_Text under study_
++++++++++++++++++++
Since 1974, Tsou has been employed at NASA's Jet Propulsion Laboratory (JPL) in Pasadena, CA. Currently, he holds the position of Deputy Principal Investigator for the STARDUST mission, a role he has held since 1994. Tsou has also served as principal investigator for various projects, including the MIR Sample Return Experiment (1994–1997), the Spacehab II Sample Return Experiment, and the Get Away Special Sample Return Experiment (1989–present). He has held several managerial and engineering positions at JPL, including STARDUST proposal manager (1992–1994), instrument definition manager (1984–1990), spacecraft system engineer (1982–1990), task manager for the Low-Cost Solar Array program (1975–1980), and system engineer (1974–1975).

As of 2020, Tsou was working on two projects at NASA. He conducted research in the field of astrobiology of ice planets and their potential water-rich environments.
++++++++++++++++++++
_Instructions to follow_
From the passage on Tsou's work at NASA, reproduce verbatim the portion that opens with the words "As of 2020, Tsou" and closes after the words "potential water-rich environments.".

[Pixel coordinate grounding data]
++++++++++++++++++++
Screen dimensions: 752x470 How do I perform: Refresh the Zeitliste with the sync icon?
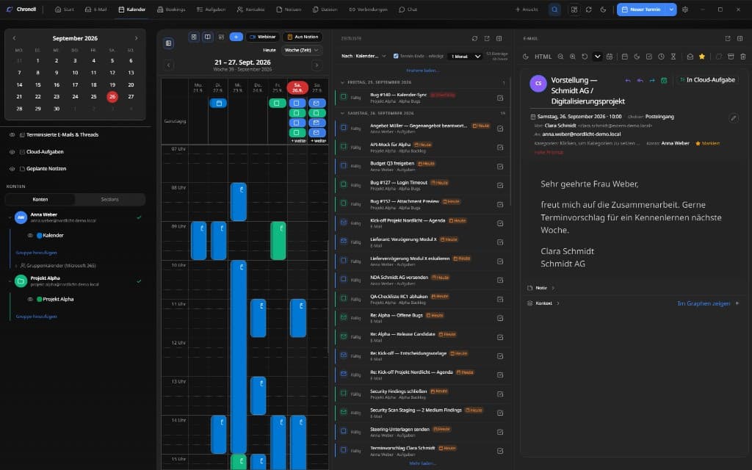click(474, 38)

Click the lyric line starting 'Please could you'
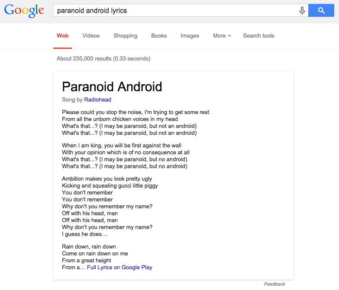[136, 112]
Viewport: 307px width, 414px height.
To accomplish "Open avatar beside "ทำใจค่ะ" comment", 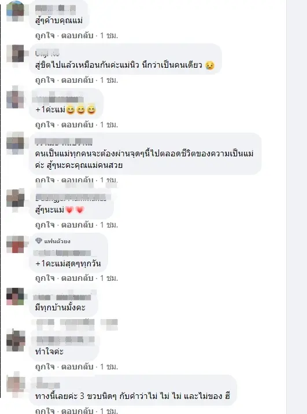I will [15, 340].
++++++++++++++++++++
_Finished task_
As of 2020, Tsou was working on two projects at NASA. He conducted research in the field of astrobiology of ice planets and their potential water-rich environments.